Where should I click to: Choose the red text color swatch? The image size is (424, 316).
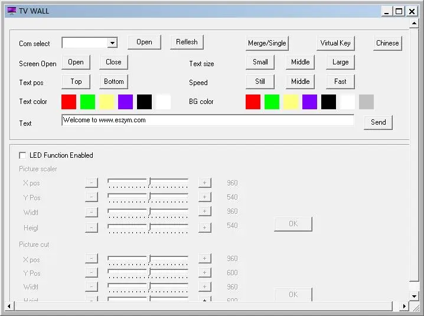(x=69, y=102)
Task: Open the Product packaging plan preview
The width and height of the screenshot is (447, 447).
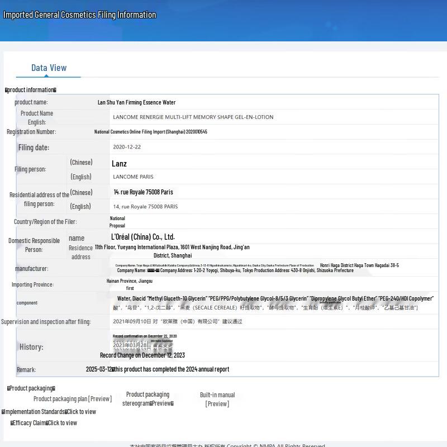Action: coord(72,399)
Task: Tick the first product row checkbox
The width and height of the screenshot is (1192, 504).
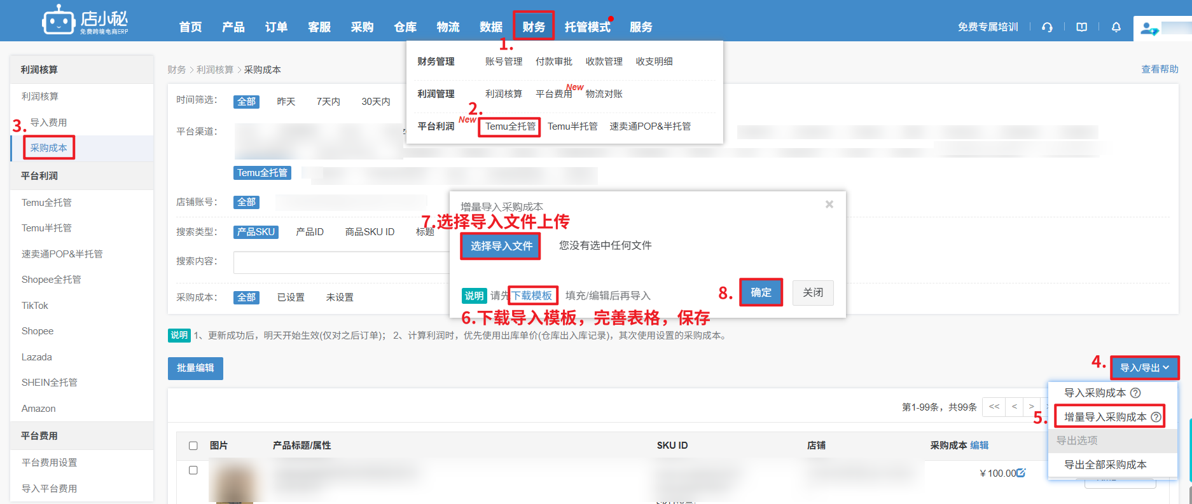Action: [193, 470]
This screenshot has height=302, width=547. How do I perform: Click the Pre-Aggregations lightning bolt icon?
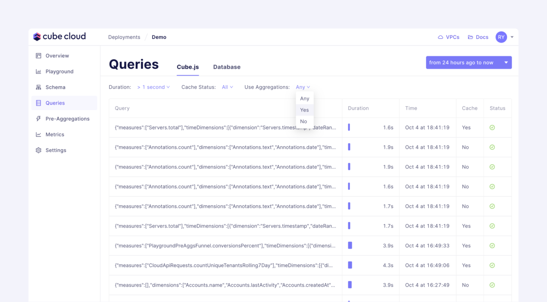pyautogui.click(x=38, y=119)
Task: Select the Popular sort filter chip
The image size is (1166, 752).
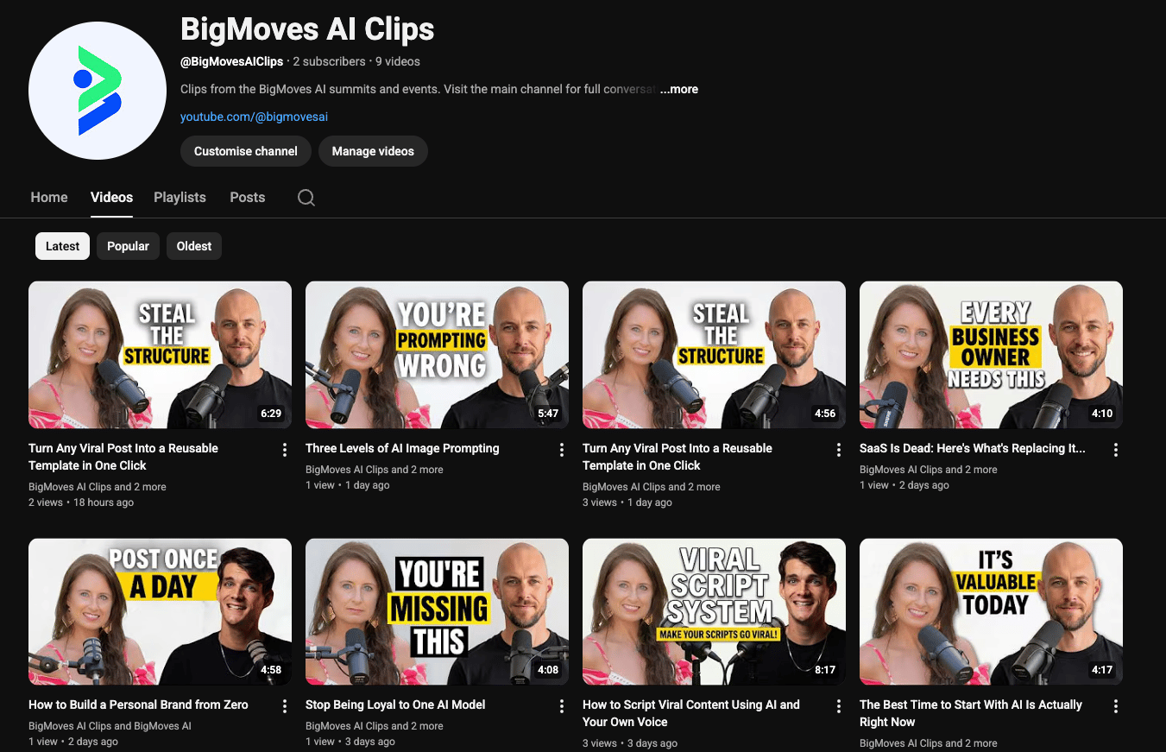Action: pos(128,246)
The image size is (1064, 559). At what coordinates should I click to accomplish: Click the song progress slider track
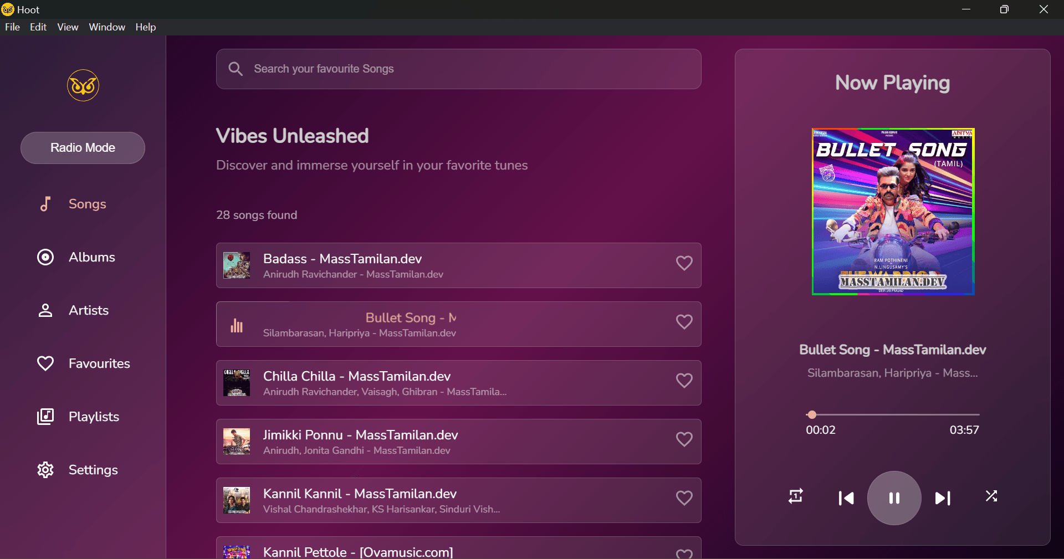pos(893,414)
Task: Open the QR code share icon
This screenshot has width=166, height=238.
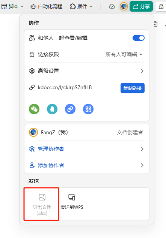Action: (x=88, y=109)
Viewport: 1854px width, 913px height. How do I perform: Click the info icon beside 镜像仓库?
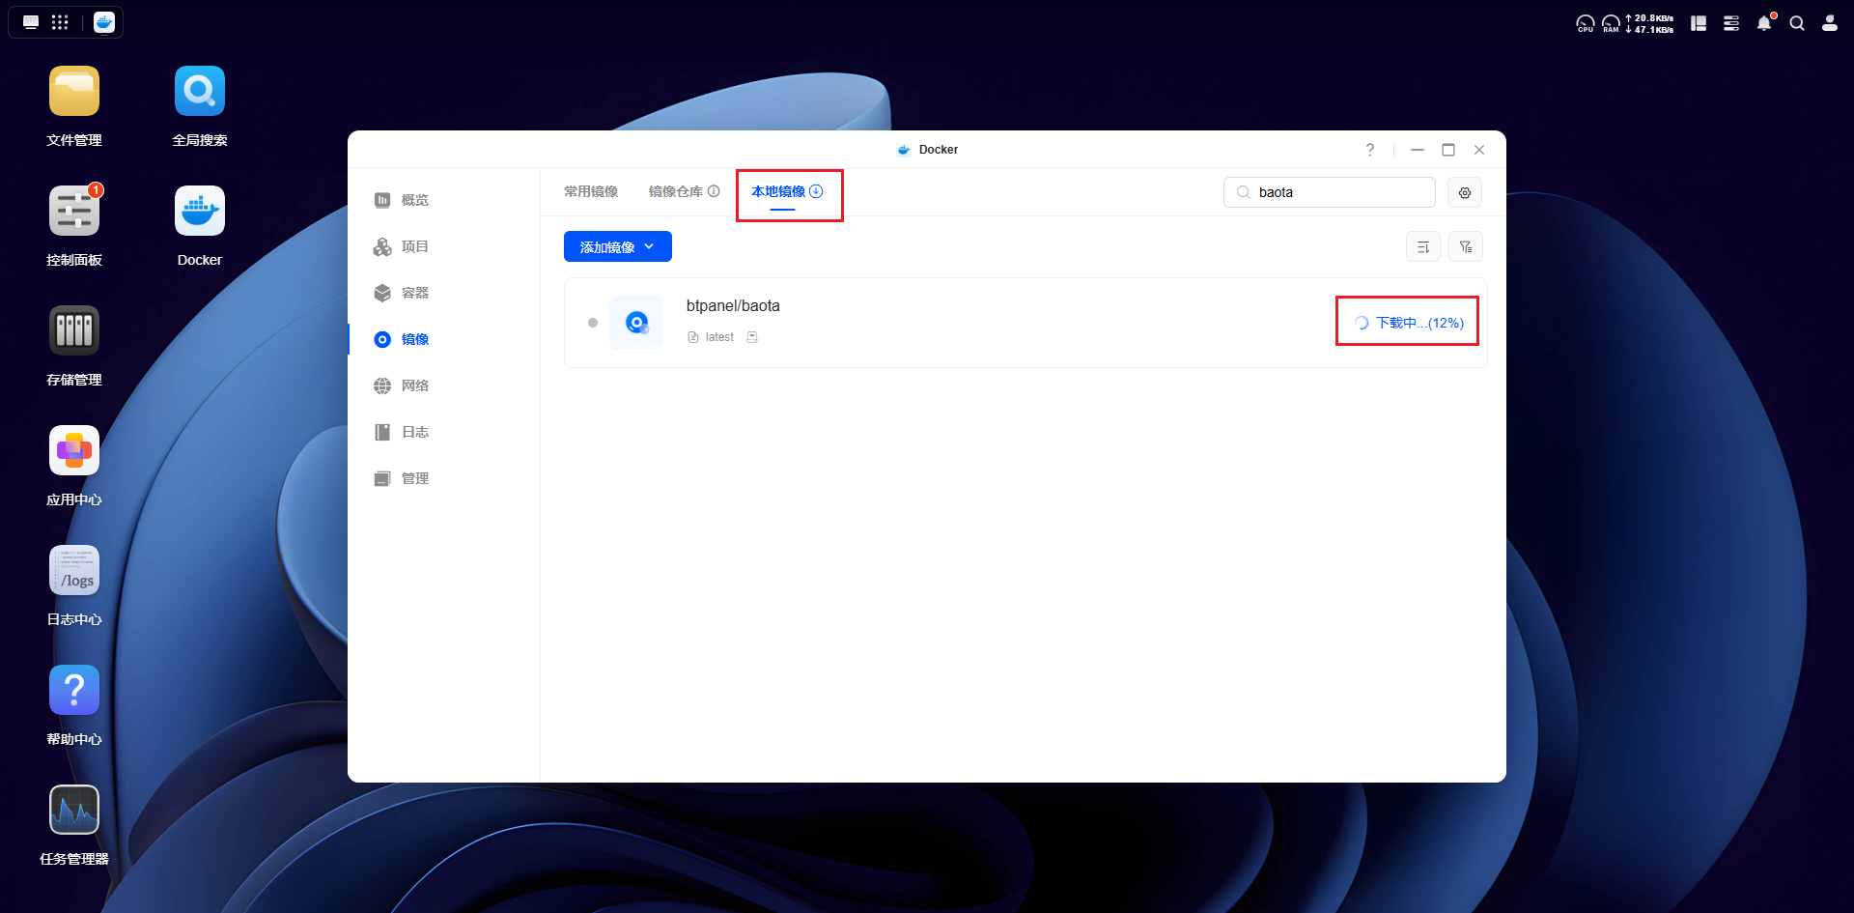pyautogui.click(x=714, y=191)
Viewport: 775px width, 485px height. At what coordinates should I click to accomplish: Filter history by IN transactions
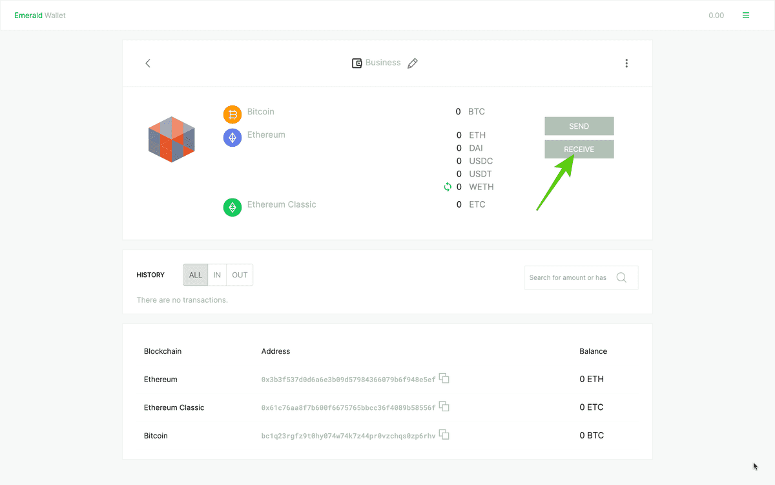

▸ What this task involves
Write out again only the lines from the line that contains "Task: Select the Popular sort filter chip" through the last line of the records, both ends included, without any of the pictures.

▸ Your solution
Task: Select the Popular sort filter chip
The image size is (1166, 752).
Action: pos(128,246)
The image size is (1064, 559). At what coordinates should I click to accomplish: Click the song progress slider track
pos(893,414)
Task: Open the QR code share icon
This screenshot has width=166, height=238.
Action: (x=88, y=109)
Viewport: 1854px width, 913px height. How do I perform: Click the info icon beside 镜像仓库?
pyautogui.click(x=714, y=191)
Viewport: 775px width, 485px height. At what coordinates should I click to accomplish: Filter history by IN transactions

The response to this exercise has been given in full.